Pakistan, is a developing country, most of the peripheral hospitals and clinics do not have Nebulizers probably because of economical reasons. The widespread acceptance of nebulization is due to ease of medication administration and proven efficacy. For an MDI alone to be effective, the patient must be able to coordinate inspiration with actuation of the canister. The combination of an MDI with an accessory device offers an alternative in aerosol therapy by eliminating the need for this coordination.22
Chou et al20 had reported similar result between the nebulizer and MDI'I AD groups. However Lin YZ24 reported superior bronchodilation in MDI group compared with the nebulizer group.
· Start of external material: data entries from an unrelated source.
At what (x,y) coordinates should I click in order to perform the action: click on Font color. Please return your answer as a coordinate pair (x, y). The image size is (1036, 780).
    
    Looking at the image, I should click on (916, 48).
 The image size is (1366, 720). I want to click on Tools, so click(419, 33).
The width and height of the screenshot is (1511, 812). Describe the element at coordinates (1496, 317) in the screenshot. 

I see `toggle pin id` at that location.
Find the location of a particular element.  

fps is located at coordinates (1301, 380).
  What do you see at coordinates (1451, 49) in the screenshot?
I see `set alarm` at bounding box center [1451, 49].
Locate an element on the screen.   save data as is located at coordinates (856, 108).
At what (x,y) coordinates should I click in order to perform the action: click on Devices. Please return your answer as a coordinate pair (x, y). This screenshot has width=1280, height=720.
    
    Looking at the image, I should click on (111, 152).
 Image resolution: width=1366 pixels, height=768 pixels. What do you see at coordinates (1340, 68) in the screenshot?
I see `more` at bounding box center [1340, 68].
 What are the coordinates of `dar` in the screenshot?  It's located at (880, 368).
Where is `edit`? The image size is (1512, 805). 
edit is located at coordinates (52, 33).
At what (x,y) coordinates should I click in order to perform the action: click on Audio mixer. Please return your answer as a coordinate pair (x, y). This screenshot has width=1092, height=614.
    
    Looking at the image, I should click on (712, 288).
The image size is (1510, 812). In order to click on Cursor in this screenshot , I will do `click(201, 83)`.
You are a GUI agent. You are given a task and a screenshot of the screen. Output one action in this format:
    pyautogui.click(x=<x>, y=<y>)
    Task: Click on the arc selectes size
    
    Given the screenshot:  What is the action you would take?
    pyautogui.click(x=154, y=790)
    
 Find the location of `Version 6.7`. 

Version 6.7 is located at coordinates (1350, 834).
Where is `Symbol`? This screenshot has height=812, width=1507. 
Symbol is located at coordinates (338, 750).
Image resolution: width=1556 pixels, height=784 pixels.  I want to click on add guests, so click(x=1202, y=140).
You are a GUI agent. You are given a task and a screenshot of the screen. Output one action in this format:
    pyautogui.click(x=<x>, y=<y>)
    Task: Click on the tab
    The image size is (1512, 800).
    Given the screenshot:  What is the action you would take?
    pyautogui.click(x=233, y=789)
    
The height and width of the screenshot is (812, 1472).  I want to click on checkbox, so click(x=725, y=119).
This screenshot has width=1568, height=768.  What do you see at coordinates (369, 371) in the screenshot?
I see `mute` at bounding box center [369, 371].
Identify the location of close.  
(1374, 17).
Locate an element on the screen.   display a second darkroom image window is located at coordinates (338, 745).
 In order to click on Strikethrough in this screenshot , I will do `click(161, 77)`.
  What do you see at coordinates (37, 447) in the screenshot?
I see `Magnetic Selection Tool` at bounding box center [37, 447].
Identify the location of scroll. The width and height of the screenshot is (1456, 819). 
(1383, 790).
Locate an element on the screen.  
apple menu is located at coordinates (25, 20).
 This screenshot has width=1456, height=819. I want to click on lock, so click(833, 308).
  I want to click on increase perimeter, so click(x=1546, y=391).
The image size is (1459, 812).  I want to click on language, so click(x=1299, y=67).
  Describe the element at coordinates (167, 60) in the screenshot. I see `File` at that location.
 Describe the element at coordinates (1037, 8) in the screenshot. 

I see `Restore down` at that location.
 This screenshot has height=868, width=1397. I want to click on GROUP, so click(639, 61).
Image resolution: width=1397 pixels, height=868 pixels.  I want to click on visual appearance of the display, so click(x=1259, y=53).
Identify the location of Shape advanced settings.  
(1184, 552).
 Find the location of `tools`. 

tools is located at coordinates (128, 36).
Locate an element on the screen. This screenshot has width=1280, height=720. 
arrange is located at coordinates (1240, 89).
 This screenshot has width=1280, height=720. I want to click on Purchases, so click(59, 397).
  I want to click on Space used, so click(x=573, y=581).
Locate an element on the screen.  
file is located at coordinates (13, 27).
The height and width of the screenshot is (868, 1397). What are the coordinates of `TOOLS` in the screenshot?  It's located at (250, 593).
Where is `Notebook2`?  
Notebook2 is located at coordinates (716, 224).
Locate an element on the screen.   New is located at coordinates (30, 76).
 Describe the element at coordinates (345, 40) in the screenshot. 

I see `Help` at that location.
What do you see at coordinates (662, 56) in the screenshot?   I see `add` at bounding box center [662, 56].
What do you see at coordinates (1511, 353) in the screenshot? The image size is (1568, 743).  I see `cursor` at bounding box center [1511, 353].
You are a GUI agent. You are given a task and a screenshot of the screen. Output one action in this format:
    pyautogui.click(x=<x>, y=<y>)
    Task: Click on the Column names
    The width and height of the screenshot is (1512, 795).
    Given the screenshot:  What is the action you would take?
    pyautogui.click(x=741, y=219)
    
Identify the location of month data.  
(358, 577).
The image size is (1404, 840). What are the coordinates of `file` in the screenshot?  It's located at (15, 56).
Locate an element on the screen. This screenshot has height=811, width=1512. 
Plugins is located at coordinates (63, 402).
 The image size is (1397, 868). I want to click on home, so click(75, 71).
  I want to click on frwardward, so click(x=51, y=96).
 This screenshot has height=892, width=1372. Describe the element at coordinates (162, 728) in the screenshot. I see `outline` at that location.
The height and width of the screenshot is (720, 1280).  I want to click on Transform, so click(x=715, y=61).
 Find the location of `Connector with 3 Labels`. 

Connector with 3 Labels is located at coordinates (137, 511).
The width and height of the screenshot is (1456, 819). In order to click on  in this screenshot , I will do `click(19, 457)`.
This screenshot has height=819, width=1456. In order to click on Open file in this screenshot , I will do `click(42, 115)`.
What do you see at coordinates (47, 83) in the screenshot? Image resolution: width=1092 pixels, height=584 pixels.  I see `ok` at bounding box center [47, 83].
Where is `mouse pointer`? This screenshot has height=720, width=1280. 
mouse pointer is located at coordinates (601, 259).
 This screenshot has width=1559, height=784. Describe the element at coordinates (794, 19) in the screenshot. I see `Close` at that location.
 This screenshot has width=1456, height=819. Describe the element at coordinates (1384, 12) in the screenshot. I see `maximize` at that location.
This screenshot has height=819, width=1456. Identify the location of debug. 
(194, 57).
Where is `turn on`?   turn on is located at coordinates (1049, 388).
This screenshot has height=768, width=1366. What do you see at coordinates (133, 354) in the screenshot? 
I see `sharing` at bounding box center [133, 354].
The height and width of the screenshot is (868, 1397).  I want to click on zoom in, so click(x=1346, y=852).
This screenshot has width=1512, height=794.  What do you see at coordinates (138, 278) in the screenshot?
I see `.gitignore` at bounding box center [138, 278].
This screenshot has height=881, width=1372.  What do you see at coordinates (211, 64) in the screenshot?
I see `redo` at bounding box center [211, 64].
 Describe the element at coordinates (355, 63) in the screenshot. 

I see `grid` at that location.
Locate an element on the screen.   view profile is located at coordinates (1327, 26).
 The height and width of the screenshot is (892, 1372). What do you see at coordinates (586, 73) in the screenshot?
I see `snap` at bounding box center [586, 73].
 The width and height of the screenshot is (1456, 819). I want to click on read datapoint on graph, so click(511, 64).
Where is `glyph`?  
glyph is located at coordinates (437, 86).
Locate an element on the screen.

There were some limitations in our study, while our sample size was larger than other published studies.25
The result of the study showed that MDI / AD and nebulizer treatment were equally effective in treating clinical severity and airway obstruction in children with acute severe asthma.
We concluded that metered dose inhaler with accessory device is an effective alternative to nebulizer for the emergency room treatment of children with asthma exacerbation in developing countries like Pakistan.